Each line below needs to be printed again exactly.

◇ ◇ ◇ ◇

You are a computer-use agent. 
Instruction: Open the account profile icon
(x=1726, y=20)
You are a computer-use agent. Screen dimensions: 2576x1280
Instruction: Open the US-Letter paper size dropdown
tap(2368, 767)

◇ ◇ ◇ ◇

**EXERCISE RESPONSE**
You are a computer-use agent. 
Instruction: Open the account profile icon
(x=1726, y=20)
You are a computer-use agent. Screen dimensions: 2576x1280
Instruction: Open the US-Letter paper size dropdown
tap(2368, 767)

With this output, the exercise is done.